[START OF Passage to read]

If dithered inertial integrating rate sensors are used, then the control system is provided rotational information from one or more sensors that are attached to a base which is in turn shock mounted to the telescope. Dithering the inertial integrating rate sensor causes the sensor to react against the base producing base motion. Because the base is moving relative to the telescope, due to dithering, the control system receives rotational information about the telescope that is in error by the amount of base motion due to dithering. Therefore, the control system is not able to maintain a pointing accuracy that is less than the angular rotation of the base due to dither.
If, however, the base motion due to dithering could be determined and supplied to the control system then the error due to base motion can be subtracted from the rotational information. The control system would then be capable of determining the actual angular movement of the telescope. Once the actual angular movement of the telescope are determined by the control system then it is possible for the control system to correct or adjust for angular movements of the telescope that are smaller than angular movements of the base due to dithering.
Thus, there is a need in these circumstances for a means for accurately determining the base motion due to dither. It is necessary that this base motion determining means maintain accuracy during aging and environmental effects such as temperature variation.
Inertial navigation systems usually make use of three or more integrating rate gyros or sensors attached to the same base. Typically, three such inertial integrating rate sensors are coupled to the base having an orientation such that the axes of sensitivity of the inertial integrating rate sensors are substantially mutually orthogonal to one another, as seen in FIG. 1. The sensor configuration shown in FIG. 1 includes a mounting base, 9, having three inertial integrating rate sensors, 10A, 10B, and 10C, attached thereto. Isolation mounts (not shown) tend to prevent the transfer of vibration between the mounting base 9 and the case (not shown) on which it is mounted. Each inertial integrating rate sensor 10A, 10B and 10C produces an output signal that is indicative of the sum total of all the instantaneous angular motion changes the sensor has undergone in its input axis, or axis of sensitivity. The inertial navigation system transforms the sum of all instantaneous angular motions produced by each inertial integrating rate sensor into navigation parameters.
The use of mechanically dithered inertial integrating rate sensors in these navigation systems results in base motion due to the base motion components, .theta..sub.B, of each individual inertial integrating rate sensor. As shown in FIG. 1, the base motion component, .theta..sub.B, of sensor 10A produces a resultant motion of sensor 10C in a plane substantially orthogonal to the axis of sensitivity of sensor 10C. In a similar manner, the base motion component, .theta..sub.B, of sensor 10B produces a resultant motion of sensor 10C in a plane substantially orthogonal to the axis of sensitivity of sensor 10C. Similarly, the base motion components of sensors 10A and 10C each produce a resultant motion of sensor 10B, and the base motion components of sensors 10B and 10C each produce a resultant motion of sensor 10A.

[END OF Passage to read]

§ Objectives:
**A.** From the passage on dithered rate sensors, write out the words from "Thus, there is" to "as temperature variation.".
**B.** Answer these questions using the passage on dithered rate sensors:
(i) How many inertial integrating rate sensors are typically coupled to the base in inertial navigation systems?
(ii) What do the isolation mounts tend to prevent?
(iii) During what conditions must the means for determining base motion keep its accuracy?

[START OF Data extract]

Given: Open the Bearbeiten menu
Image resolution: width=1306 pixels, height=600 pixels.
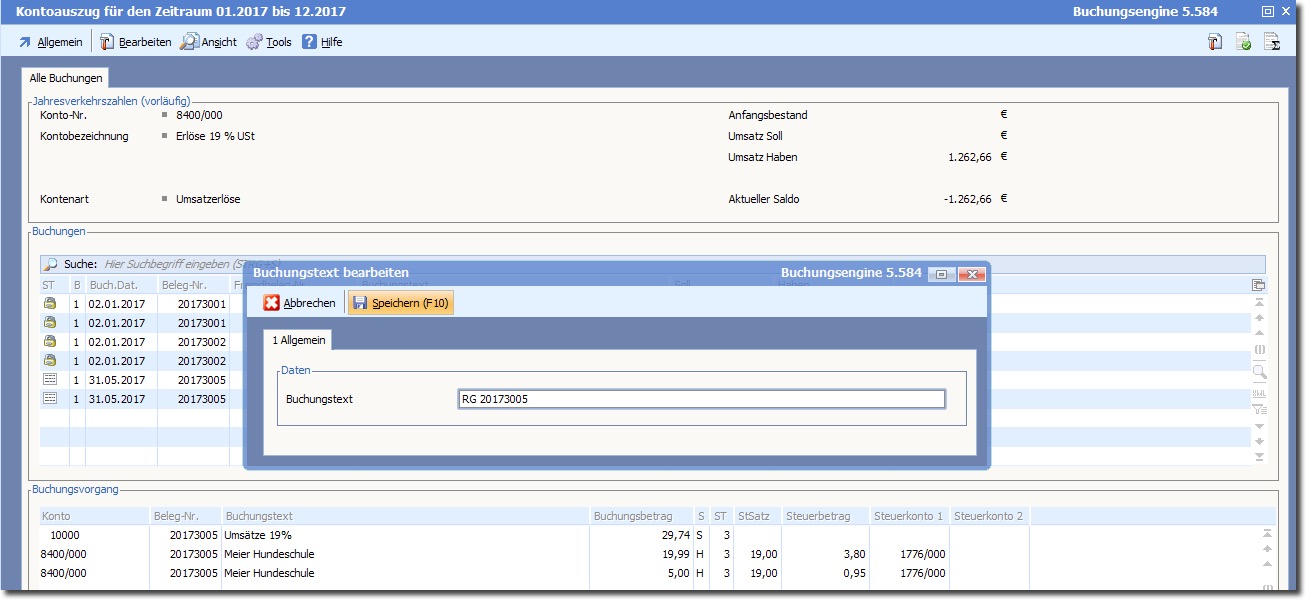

[END OF Data extract]

§ Expected results:
**A.**
Thus, there is a need in these circumstances for a means for accurately determining the base motion due to dither. It is necessary that this base motion determining means maintain accuracy during aging and environmental effects such as temperature variation.

**B.**
(i) Three.
(ii) The transfer of vibration between the mounting base 9 and the case on which it is mounted.
(iii) Aging and environmental effects such as temperature variation.